Case in point: Apple’s TextEdit at /Applications/TextEdit.app

If you calculate the physical size with echo "$(/usr/bin/du -k -d 0 /Applications/TextEdit.app | /usr/bin/awk '{print $1}') * 1024" | /usr/bin/bc -l you’ll get (in my case on 10.11.6) a size of 4538368 bytes.

However, if you open the Info window in Finder, it’ll tell you that the physical size is way bigger: 8.6 MB on disk, almost double the size.

It’s clear why: Apple used HFS compression on TextEdit. Running the third-party tool afsctool (which you can install with Homebrew) produces this result:

/usr/local/bin/afsctool /Applications/TextEdit.app
/Applications/TextEdit.app:
Number of HFS+ compressed files: 693

Now, macOS obviously seems to know the uncompressed physical size, as evidenced by the size-on-disk value in the Finder’s Info window.

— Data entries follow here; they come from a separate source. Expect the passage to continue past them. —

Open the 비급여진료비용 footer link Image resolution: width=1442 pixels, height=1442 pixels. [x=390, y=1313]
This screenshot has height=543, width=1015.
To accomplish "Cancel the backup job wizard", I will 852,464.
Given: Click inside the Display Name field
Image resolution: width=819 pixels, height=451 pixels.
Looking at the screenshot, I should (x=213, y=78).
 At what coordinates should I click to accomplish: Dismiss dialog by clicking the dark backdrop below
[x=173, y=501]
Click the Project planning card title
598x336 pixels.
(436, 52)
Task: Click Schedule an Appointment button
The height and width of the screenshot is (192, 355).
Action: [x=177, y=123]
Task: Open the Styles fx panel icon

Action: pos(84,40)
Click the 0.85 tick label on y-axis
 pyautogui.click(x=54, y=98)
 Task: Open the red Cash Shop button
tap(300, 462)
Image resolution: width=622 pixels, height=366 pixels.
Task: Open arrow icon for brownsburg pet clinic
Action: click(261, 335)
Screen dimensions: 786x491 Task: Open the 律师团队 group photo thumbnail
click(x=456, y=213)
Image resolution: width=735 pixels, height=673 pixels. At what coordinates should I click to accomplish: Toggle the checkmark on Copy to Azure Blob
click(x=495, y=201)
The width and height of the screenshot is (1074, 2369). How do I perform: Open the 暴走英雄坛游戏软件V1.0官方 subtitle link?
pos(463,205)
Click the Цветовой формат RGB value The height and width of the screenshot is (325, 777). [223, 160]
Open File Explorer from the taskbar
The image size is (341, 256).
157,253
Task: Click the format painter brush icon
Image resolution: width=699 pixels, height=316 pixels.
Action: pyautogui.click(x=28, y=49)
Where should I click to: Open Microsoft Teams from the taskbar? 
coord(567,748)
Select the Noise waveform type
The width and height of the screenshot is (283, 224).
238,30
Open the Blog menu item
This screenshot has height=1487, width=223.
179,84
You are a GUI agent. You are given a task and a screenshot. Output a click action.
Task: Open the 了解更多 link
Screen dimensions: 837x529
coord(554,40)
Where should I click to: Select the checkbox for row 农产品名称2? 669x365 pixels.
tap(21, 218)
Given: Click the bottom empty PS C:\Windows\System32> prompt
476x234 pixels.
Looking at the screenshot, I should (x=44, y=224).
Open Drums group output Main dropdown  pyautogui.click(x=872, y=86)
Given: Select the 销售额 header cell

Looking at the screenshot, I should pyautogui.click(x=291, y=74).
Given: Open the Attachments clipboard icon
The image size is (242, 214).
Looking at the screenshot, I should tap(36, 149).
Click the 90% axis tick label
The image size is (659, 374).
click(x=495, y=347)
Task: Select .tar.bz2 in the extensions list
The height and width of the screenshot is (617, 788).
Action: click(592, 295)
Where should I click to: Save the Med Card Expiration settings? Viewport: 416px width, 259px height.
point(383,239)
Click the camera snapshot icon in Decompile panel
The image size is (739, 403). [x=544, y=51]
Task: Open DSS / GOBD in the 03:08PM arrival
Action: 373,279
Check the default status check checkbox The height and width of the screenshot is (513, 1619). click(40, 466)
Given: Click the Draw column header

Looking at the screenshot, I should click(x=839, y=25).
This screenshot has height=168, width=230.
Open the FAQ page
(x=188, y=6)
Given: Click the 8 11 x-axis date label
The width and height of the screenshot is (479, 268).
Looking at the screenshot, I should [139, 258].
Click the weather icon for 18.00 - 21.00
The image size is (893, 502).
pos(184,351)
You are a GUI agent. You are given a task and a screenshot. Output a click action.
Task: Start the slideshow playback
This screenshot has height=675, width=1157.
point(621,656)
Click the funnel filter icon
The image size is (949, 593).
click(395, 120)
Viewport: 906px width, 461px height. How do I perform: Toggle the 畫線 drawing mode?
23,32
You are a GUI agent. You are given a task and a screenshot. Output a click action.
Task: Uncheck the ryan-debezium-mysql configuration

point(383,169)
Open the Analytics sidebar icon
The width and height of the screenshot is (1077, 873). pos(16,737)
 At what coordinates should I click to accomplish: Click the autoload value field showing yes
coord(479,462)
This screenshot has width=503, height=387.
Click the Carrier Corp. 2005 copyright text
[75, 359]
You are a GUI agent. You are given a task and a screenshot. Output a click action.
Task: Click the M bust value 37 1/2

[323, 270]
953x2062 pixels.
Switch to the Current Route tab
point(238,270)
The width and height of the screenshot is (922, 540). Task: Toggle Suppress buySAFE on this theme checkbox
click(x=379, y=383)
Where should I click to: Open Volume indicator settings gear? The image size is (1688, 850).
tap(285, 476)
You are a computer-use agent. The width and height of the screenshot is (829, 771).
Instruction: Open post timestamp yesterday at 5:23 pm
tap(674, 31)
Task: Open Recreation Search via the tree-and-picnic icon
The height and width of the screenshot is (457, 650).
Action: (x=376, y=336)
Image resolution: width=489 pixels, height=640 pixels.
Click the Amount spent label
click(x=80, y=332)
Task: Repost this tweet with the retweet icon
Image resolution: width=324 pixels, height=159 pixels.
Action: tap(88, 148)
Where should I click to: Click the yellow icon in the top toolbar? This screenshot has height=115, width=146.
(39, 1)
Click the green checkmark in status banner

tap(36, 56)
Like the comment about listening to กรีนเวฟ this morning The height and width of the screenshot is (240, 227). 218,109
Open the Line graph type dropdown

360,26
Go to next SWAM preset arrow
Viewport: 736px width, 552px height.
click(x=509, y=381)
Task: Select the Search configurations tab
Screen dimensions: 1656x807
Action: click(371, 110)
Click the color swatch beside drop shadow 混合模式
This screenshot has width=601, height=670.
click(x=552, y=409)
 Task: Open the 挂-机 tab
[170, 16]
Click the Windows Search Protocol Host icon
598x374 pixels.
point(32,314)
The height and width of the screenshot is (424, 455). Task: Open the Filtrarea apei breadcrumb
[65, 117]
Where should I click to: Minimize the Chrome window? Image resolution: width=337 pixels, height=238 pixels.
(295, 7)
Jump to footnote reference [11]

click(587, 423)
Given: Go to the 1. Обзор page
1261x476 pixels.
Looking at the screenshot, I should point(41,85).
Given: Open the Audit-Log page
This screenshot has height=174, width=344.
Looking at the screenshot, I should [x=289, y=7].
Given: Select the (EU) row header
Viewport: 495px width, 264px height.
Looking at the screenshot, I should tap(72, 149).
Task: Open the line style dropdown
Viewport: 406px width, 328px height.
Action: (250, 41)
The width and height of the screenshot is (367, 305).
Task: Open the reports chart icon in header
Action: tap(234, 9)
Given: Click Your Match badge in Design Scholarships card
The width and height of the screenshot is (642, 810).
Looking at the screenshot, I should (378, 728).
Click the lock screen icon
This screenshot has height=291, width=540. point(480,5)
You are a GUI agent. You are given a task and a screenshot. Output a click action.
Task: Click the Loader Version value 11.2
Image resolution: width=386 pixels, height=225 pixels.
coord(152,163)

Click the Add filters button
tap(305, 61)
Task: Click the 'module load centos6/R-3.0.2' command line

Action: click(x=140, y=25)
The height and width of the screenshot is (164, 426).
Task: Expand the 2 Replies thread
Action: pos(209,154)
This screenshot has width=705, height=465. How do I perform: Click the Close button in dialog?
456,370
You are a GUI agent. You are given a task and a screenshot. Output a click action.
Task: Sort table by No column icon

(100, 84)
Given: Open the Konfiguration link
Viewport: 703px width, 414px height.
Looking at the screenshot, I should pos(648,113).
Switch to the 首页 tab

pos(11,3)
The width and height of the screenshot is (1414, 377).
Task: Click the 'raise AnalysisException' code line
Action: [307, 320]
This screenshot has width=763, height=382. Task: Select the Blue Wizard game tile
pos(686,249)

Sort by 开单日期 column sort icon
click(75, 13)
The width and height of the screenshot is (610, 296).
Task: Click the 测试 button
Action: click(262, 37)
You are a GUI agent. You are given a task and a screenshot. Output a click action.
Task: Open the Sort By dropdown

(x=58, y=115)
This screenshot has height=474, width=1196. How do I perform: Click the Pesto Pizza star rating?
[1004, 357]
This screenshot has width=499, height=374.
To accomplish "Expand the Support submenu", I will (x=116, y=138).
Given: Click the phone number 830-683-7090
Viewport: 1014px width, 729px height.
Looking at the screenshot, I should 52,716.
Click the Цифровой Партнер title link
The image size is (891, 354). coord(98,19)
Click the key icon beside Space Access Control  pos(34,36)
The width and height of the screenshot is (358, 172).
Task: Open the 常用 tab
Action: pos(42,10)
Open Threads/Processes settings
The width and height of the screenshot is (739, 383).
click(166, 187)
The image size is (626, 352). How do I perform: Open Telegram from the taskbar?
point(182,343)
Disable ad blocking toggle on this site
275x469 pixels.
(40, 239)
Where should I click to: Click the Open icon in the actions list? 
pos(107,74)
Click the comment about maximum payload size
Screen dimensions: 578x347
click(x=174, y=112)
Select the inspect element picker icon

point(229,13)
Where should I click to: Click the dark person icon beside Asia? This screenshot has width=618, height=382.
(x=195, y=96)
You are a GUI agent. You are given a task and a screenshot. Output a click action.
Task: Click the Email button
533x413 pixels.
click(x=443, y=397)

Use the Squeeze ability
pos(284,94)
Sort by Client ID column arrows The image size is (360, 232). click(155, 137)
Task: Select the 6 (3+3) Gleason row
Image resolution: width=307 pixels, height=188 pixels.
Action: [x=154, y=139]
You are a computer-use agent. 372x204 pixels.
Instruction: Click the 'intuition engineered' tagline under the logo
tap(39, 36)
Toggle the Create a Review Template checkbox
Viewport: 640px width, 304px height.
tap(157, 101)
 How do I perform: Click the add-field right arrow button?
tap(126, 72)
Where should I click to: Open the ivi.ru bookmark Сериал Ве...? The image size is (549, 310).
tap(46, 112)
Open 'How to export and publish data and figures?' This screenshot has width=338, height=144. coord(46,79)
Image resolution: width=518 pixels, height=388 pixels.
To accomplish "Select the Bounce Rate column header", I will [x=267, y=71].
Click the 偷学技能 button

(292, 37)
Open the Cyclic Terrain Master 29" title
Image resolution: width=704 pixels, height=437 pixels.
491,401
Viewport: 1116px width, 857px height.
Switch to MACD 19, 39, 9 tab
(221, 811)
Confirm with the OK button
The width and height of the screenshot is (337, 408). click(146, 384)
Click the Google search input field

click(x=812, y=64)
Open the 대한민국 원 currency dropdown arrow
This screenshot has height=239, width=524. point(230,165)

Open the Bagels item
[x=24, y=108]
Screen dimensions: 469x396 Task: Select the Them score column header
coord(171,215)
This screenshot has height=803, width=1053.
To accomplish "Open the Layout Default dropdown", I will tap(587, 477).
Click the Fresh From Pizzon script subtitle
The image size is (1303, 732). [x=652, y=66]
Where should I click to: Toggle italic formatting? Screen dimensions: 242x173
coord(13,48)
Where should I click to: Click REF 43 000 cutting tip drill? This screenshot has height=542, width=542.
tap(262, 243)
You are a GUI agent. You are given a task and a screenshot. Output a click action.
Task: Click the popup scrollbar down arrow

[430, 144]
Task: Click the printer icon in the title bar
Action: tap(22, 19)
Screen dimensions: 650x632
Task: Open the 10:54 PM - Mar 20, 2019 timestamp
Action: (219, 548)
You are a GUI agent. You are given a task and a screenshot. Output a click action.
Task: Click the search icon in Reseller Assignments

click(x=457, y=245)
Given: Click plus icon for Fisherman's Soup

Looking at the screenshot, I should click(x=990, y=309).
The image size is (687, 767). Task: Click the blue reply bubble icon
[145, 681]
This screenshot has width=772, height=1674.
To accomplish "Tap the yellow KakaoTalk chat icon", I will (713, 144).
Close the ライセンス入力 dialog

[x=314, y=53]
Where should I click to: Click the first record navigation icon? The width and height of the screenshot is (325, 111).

My question is, if there is a command-line read-only way to get that info, i.e. a way to show:

(a) the uncompressed physical size (disk use) of a file that is HFS-compressed, i.e. a file for which /usr/bin/stat -f %f returns “32” (even though it’s “524320” for some reason in TextEdit), and

(b) the uncompressed total physical size (disk use) of a directory or bundle that contains HFS compressed files.

Note: only macOS native commands should be used to calculate the size, while not using Spotlight-dependent data, e.g. from the mdls command, which is buggy and sometimes returns (null) for the kMDItemPhysicalSize key, aside from the fact that some users have disabled Spotlight altogether.

ANSWER :

Use afsctool command with -v flag, for example:

$ afsctool -v README
README:
File is HFS+ compressed.
File size (uncompressed data fork; reported size by Mac OS 10.6+ Finder): 3046 bytes / 3 KB (kilobytes) / 3 KiB (kibibytes)
File size (compressed data fork - decmpfs xattr; reported size by Mac OS 10.0-10.5 Finder): 0 bytes / 0 KB (kilobytes) / 0 KiB (kibibytes)
File size (compressed data fork): 1427 bytes / 1 KB (kilobytes) / 1 KiB (kibibytes)
Compression savings: 53.2%
Number of extended attributes: 0
Total size of extended attribute data: 0 bytes
Approximate overhead of extended attributes: 268 bytes
Approximate total file size (compressed data fork + EA + EA overhead + file overhead): 1943 bytes / 2 KB (kilobytes) / 2 KiB (kibibytes)

Well, afsctool was removed from macOS, and du works on entire directories:

  %  ditto -v --hfsCompression  --arch arm64 /Volumes/Thunderbird/Thunderbird.app 
     /Applications/Thunderbird BETA V.99.ARM64.app
Copying /Volumes/Thunderbird/Thunderbird.app [arm64]

 %  ditto -v --hfsCompression  /Volumes/Thunderbird/Thunderbird.app
    /Applications/Thunderbird BETA V.99.UNIVERSAL.app 
Copying /Volumes/Thunderbird/Thunderbird.app 

  % du -sk /Applications/Thunderbird* /Volumes/Thunderbird/Thunderbird.app                                              
352808  /Applications/Thunderbird BETA V.94.Universal.app
74832   /Applications/Thunderbird BETA V.99.ARM64.app
133152  /Applications/Thunderbird BETA V.99.UNIVERSAL.app
349184  /Applications/Thunderbird.app
349184  /Volumes/Thunderbird/Thunderbird.app

 % du -skA /Applications/Thunderbird BETA V.99.*
207938  /Applications/Thunderbird BETA V.99.ARM64.app
348917  /Applications/Thunderbird BETA V.99.UNIVERSAL.app
 % 

From the documentation :

du: -A Display the apparent size instead of the disk usage. This can be helpful when operating on compressed volumes or
sparse files

(I wonder why and when afsctool was removed from macOS, if it can be copied from an old install, and if it is in Darwin.)

Oh, and as for mdls, this works better with the sleep:

% cat /dev/urandom | head -c 5 > foo; sleep 3; mdls foo | grep ize
kMDItemFSSize                          = 5
kMDItemLogicalSize                     = 5
kMDItemPhysicalSize                    = 4096

vs

% cat /dev/urandom | head -c 2 > foo; mdls foo | grep ize
kMDItemFSSize              = (null)

Also, the output depends on the current directory; it acts differently in /tmp vs ~.